I read your blurb as requested and it was good but I'll go further about it later in the blurb section. 

It mentioned how it was fitting for pride and prejudice fans and by chance I'm currently reading the book lol. So I looked forward to read it. 

As promised it did give me a pride and prejudice vibe and the writing style was very fitting for the genre. 

Blurb:

I think it's pretty good although it lacks ✨ Spizzazz

Personally I'm not a fan of putting the full name of the character in the blurb. I don't know but most of the time we only really use the first name but it's just a personal pet peeve. 

Maybe use just one adjective to describe the characters and elaborate more on their goals and the plot.

Okay so I'll make different versions to kind of convey what I'm trying to say but this is in no way trying say I'm better or yours is bad because I think the blurb does it's job well. These are simply suggestions.

Averse to her families ideals, Ashley [Kenneth] ran away with her lover, a farmer boy from her childhood, Andrew [Scott]. Although it wasn't nothing like her lavish life back home, Ashley found herself satisfied with the silence of their small cozy home by the fields. 

But one decree from a tyrannical king ruined everything. Snapping her dreams to two like thin little twigs. 

An execution was announced. For what reason, neither of the couple knew but one thing they knew for sure, they weren't going to just let that happen. 

Only the king was a step further. Plans set already for her. 

Dangerous plans that could lead to something far worse than death. A sickening, incomprehensible feeling. Love and Desire. 

Or something along those lines. 

But honestly, your blurb is a good blurb and gives the proper info for the reader before starting the book. 

pacing:

After the word things in the first paragraph of the first chapter who can move the next part as it's one paragraph to avoid overwhelming the reader.

'Utterly the same people' It's either I'm just illiterate or this sentence really didn't make sense. 

I genuinely want to know though what this part meant.

after the word authentic move the next part as it's own paragraph.

Other than those nitpicks, I think you've got the pacing to a certain degree. I do think the plot is moving too quick to the meeting of Damien and Ashley. I guess you can take time to show Ashley's life as a runaway, what Andrew does for a living, their home life etc.

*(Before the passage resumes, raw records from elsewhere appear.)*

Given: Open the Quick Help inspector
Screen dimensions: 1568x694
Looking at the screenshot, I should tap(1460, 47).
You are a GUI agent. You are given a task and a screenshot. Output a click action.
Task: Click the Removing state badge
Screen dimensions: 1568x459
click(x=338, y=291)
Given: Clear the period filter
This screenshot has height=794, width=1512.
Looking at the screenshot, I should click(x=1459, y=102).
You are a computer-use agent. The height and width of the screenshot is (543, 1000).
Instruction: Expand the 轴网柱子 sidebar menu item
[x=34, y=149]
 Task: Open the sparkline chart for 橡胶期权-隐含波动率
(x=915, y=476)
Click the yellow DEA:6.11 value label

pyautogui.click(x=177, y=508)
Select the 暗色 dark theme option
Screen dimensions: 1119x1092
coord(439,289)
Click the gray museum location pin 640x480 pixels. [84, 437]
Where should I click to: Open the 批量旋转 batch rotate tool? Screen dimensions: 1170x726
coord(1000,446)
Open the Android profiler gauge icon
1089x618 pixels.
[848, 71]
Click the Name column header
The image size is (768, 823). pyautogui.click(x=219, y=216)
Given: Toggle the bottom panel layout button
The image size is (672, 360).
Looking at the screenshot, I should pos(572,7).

And then when introducing Damien, perhaps take the time to show his life in the palace, no need to be too long, just enough to show him as a ruler and a person who lives in the palace. 

characters:

"I'm sure glad my dad is dead." I love this line, it gave king damien a lot of character alreayd 

And I do like how you established Ashley's character but Andrew kinda seemed bland to me like Gale and Jacob type of bland. In other words, he gives off second male lead. I think you can give more charisma I guess. 

He lacked a certain charm to him.

A suggestion could be him joking about his execution and Ashley getting mad at him for that. He reveals he does so cuz he's scared but he didn't want to burden Ashley.